With regard to the new challenges of the war in Ukraine and respective repercussions on the farming and food sector, ministers and participants expressed the need to speed up the integration process of the Western Balkans into the EU. The need for gradual institutional integration, within a limited bridging period was emphasised, with a clear timeline and roadmap for full operational membership by 2025 . They also expressed the need to further strengthen the EU’s support in the field of agriculture and rural development.
Another dimension that emerged strongly was the importance of environmental synergies between the EU and the Western Balkans. As emphasised by Boban Ilic of SWG: “We share the important ambitions of the Green Agenda for the Western Balkans which will guide us to respond to the multiple crises we face, from climate change, biodiversity loss to food security. In this context we also look forward to improved transborder and regional cooperation and intensified cooperation with the European Commission.”
Concluding the meeting Minister Cem Özdemir expressed his commitment to continue the support for the dialogue process and to help accelerating the EU accession process.
“The climate crisis and the global biodiversity loss are global crises that pose an existential threat to each and every one of us. In late 2020, the governments of the Western Balkan states met at the Berlin Process Summit, which was jointly hosted in Sofia by Bulgaria and North Macedonia, and adopted the Green Agenda for the Western Balkans, sending a strong message that you want to embark on a collective path to make your economies and hence the agricultural sector modern, climate-friendly and resource-efficient. I want to support you in this endeavour and I urge you to continue along this path, despite the worsening conditions at the moment!”

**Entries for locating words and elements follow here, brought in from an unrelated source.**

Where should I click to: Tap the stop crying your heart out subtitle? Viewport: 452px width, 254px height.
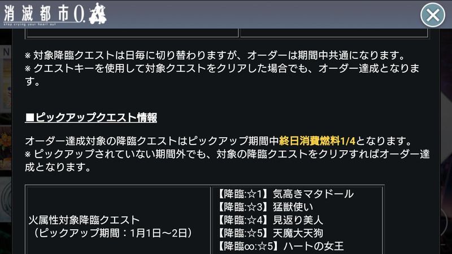(x=30, y=24)
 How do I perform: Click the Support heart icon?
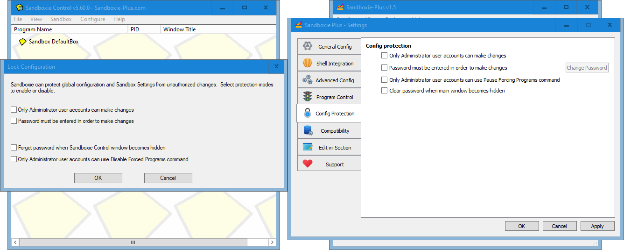coord(307,164)
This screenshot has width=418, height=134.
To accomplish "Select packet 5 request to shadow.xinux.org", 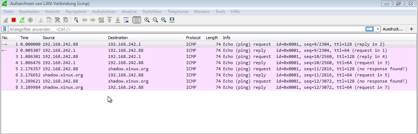I will pyautogui.click(x=209, y=69).
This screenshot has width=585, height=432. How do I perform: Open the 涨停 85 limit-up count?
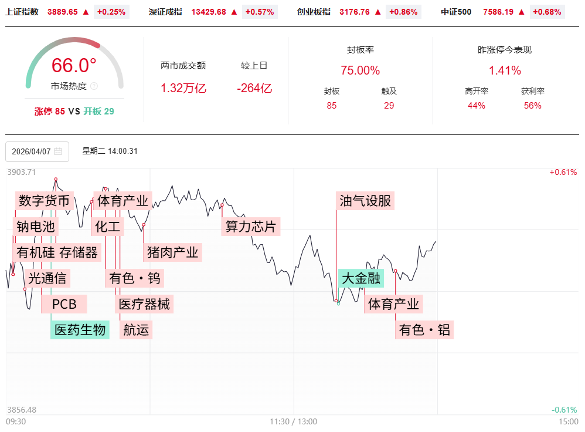[x=49, y=111]
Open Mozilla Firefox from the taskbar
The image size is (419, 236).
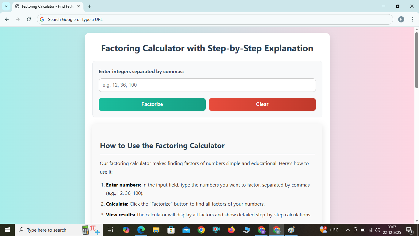pos(231,230)
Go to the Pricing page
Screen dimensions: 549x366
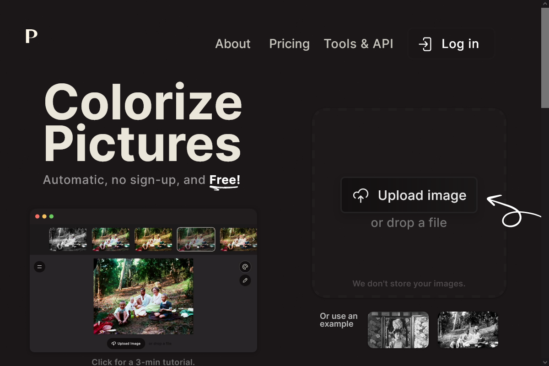[289, 44]
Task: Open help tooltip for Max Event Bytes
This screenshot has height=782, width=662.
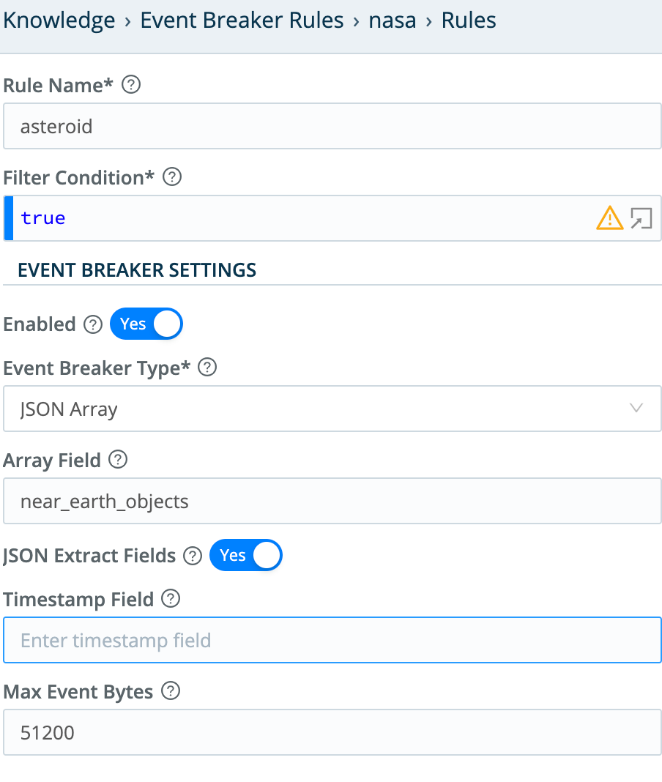Action: 170,691
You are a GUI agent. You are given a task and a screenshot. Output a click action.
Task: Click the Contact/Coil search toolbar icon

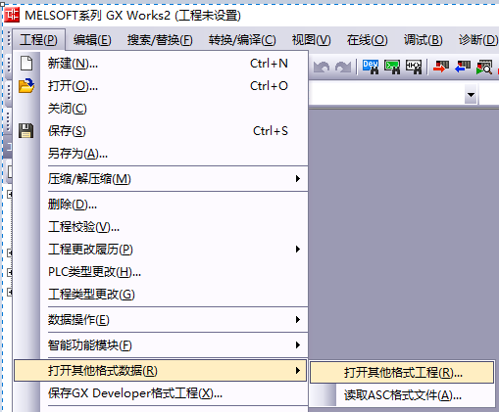click(414, 67)
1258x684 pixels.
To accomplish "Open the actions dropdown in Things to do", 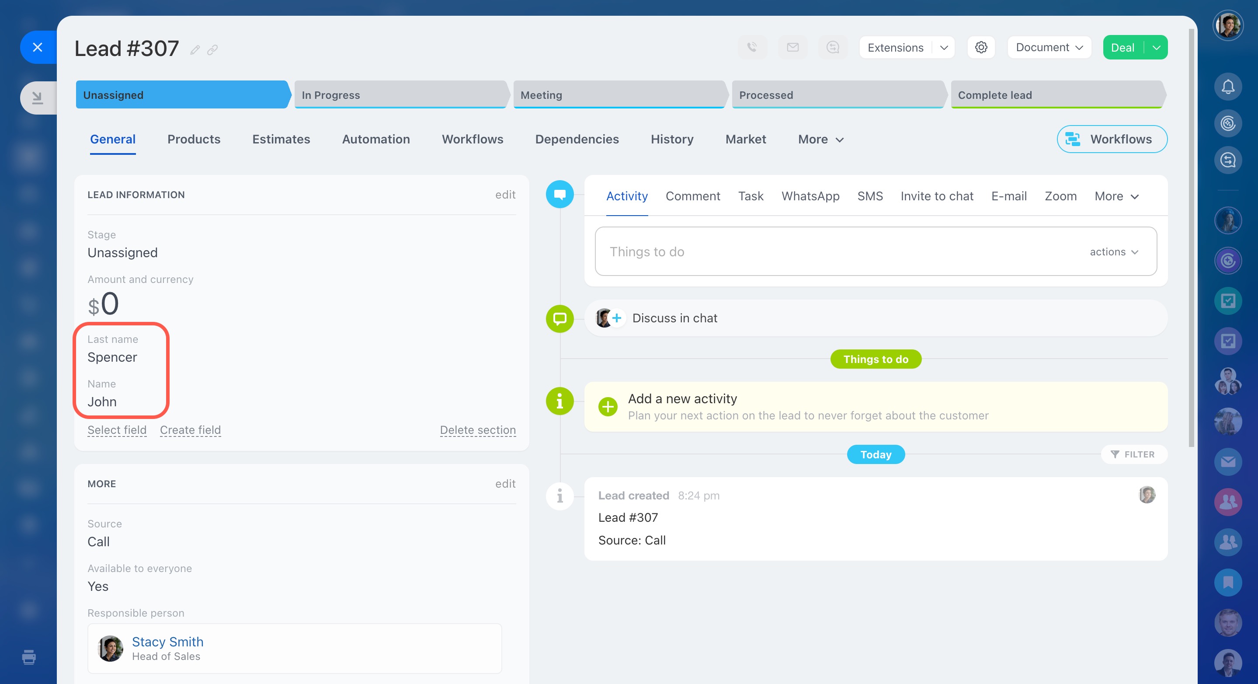I will pyautogui.click(x=1114, y=252).
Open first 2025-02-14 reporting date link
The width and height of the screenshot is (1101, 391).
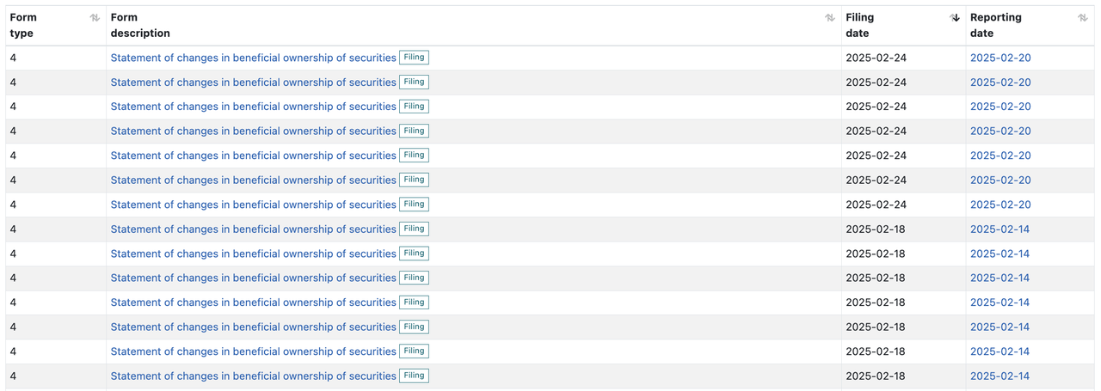(x=1000, y=229)
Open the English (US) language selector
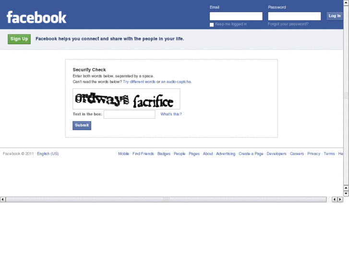 [x=48, y=154]
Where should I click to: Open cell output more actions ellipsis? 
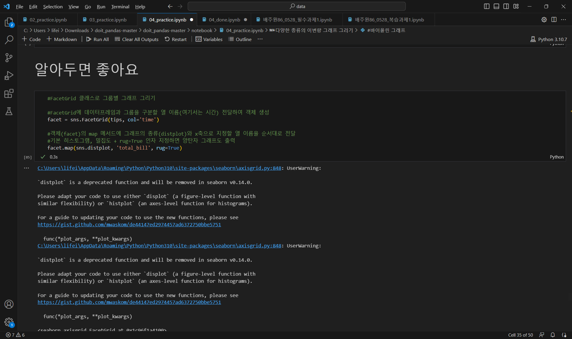[x=27, y=168]
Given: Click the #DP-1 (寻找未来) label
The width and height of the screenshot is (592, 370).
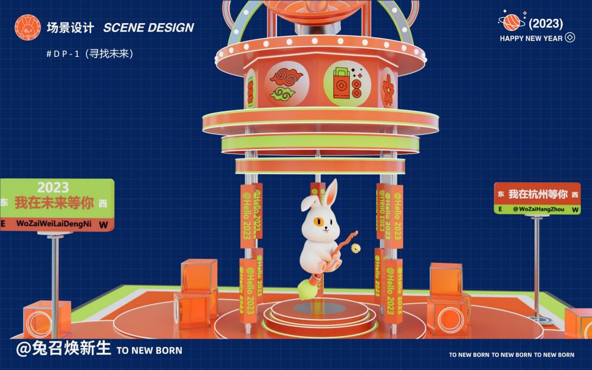Looking at the screenshot, I should coord(89,53).
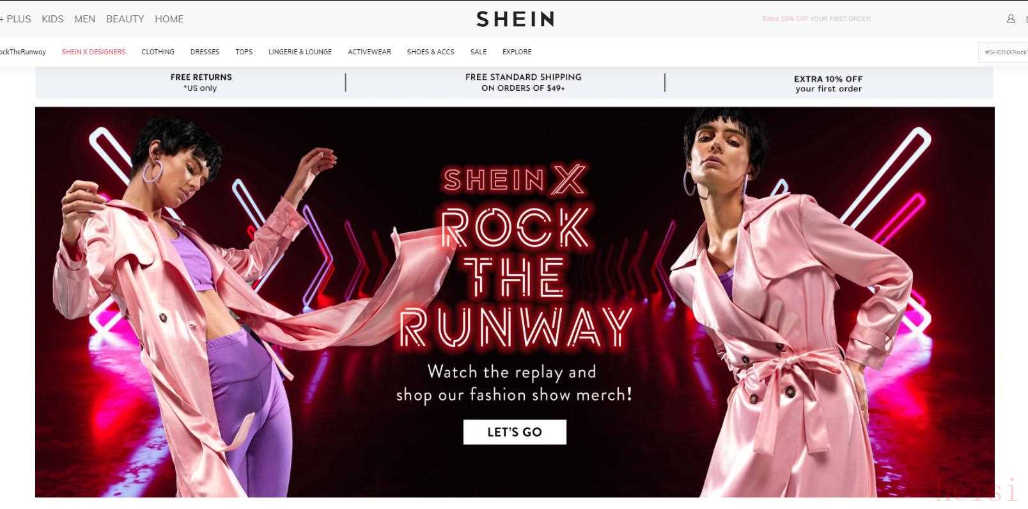Open SHOES & ACCS menu

pyautogui.click(x=431, y=52)
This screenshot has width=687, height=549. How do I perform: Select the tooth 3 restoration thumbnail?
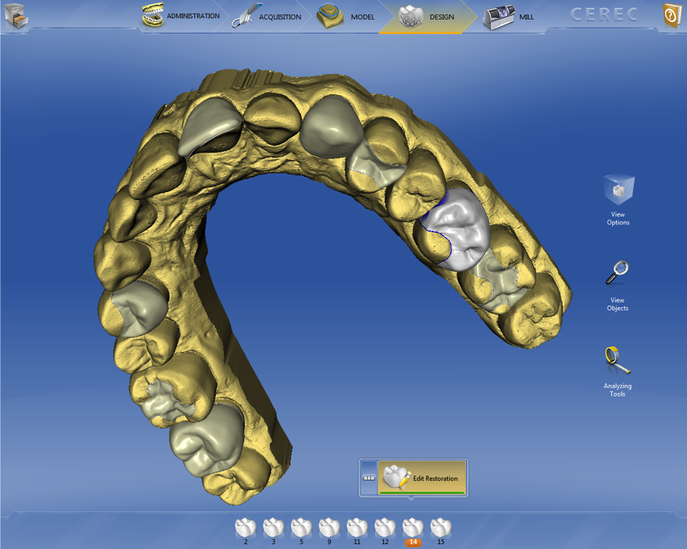pyautogui.click(x=273, y=526)
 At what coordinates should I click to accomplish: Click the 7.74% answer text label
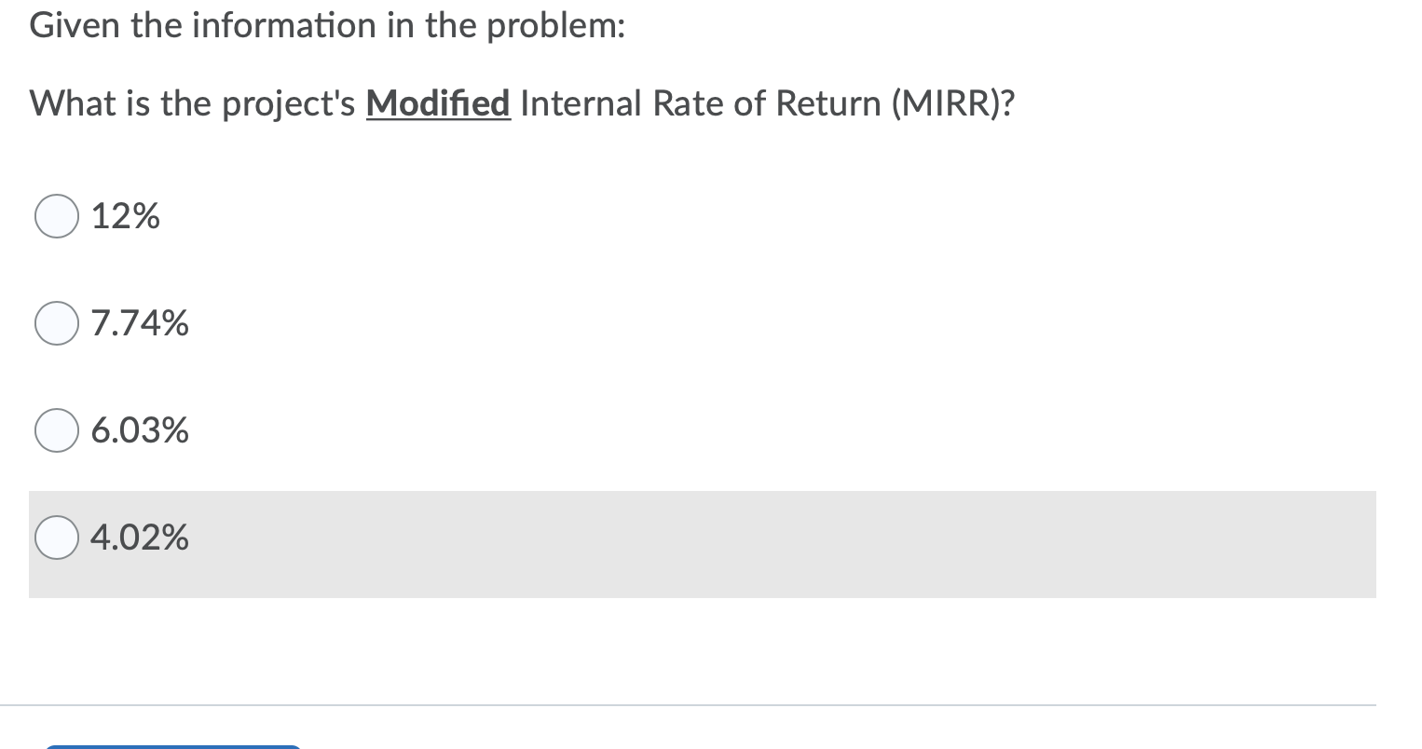click(139, 323)
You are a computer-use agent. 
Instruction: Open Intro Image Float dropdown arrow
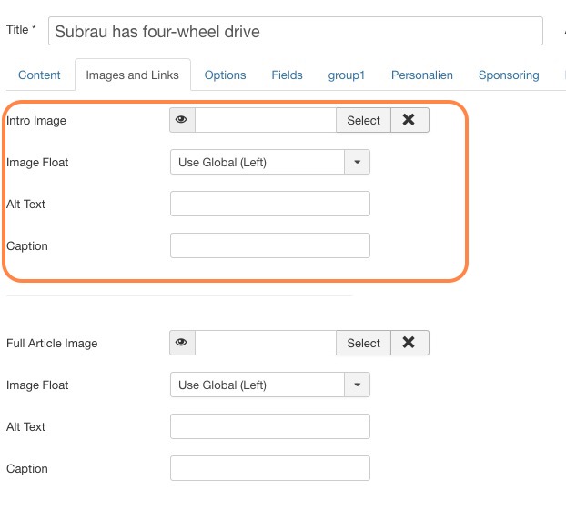click(x=357, y=162)
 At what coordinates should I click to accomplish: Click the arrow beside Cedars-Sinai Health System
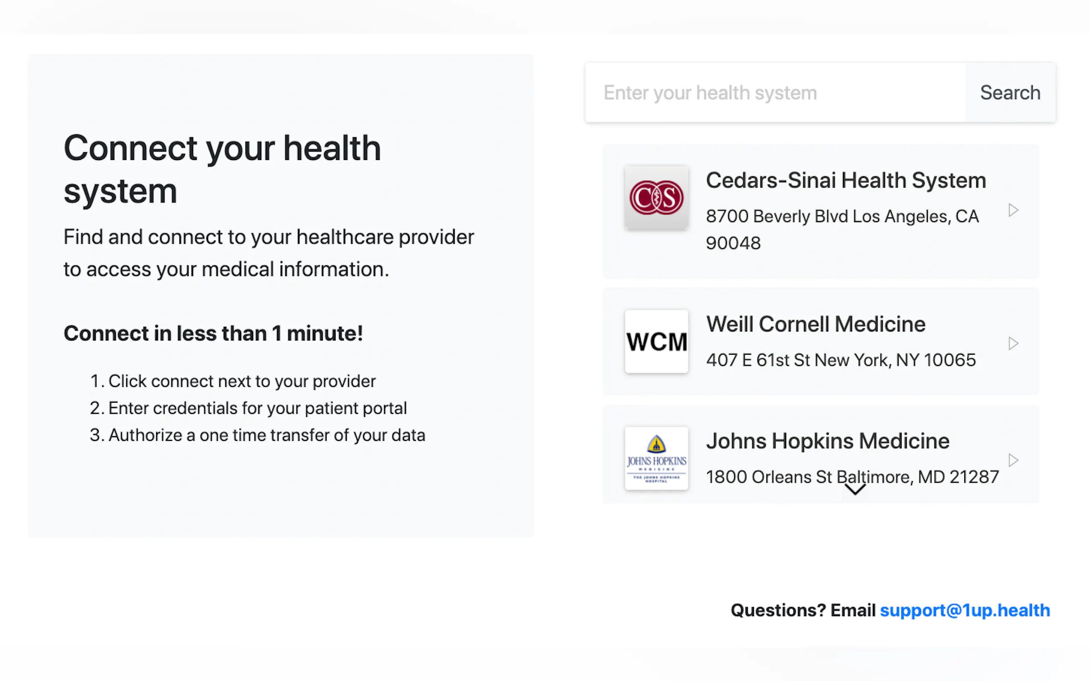coord(1013,210)
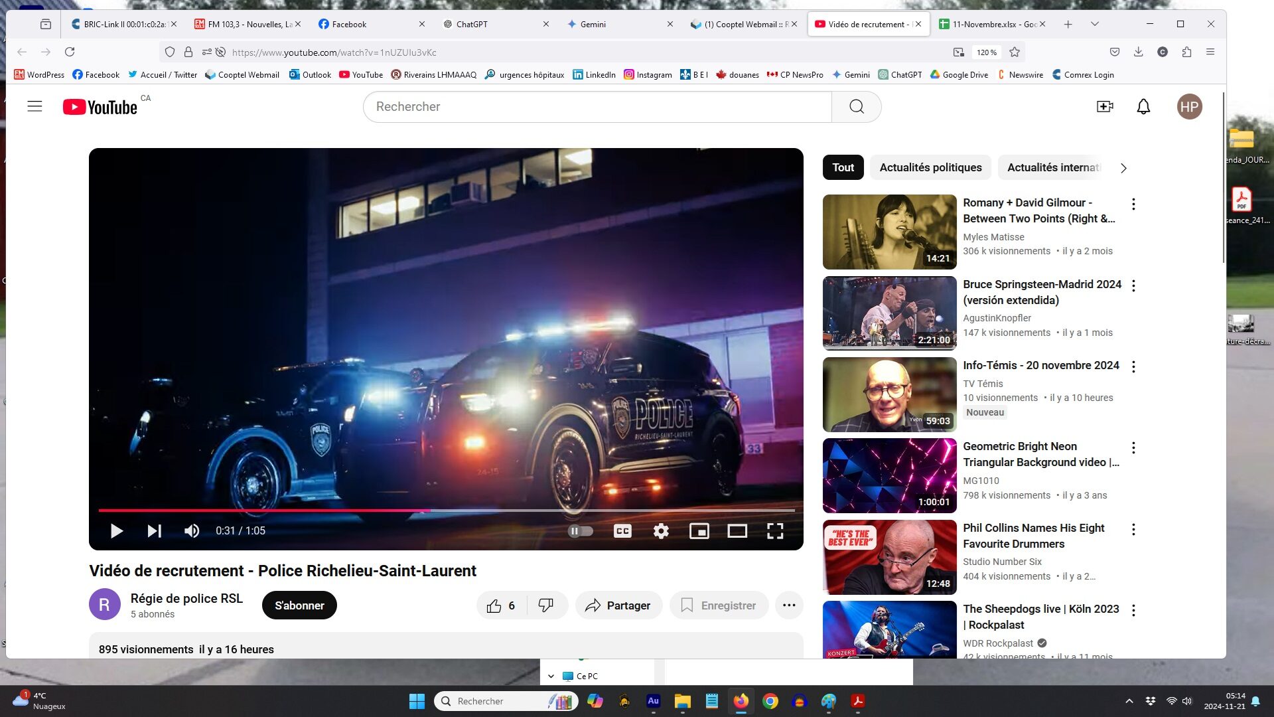Open the hamburger guide menu
This screenshot has width=1274, height=717.
[x=35, y=107]
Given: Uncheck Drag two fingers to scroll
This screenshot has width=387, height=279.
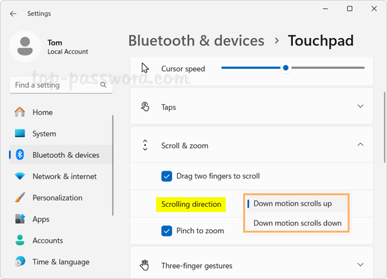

More information on the Standing Working Group (SWG) for South East Europe can be found on its website. It was founded on the basis of a common wish to establish an organization for sustainable rural development in SEE. As an organization the SWG “is a non-political body, acting in a spirit of friendship and good neighborliness and enhances mutual respect and confidence, dialogue and cooperation among the Member Institutions.” As part of its cross-territorial work, SWG also runs the explore-balkans tourism initiative, which promote outdoor, eco rural and gastronomic visitor experiences.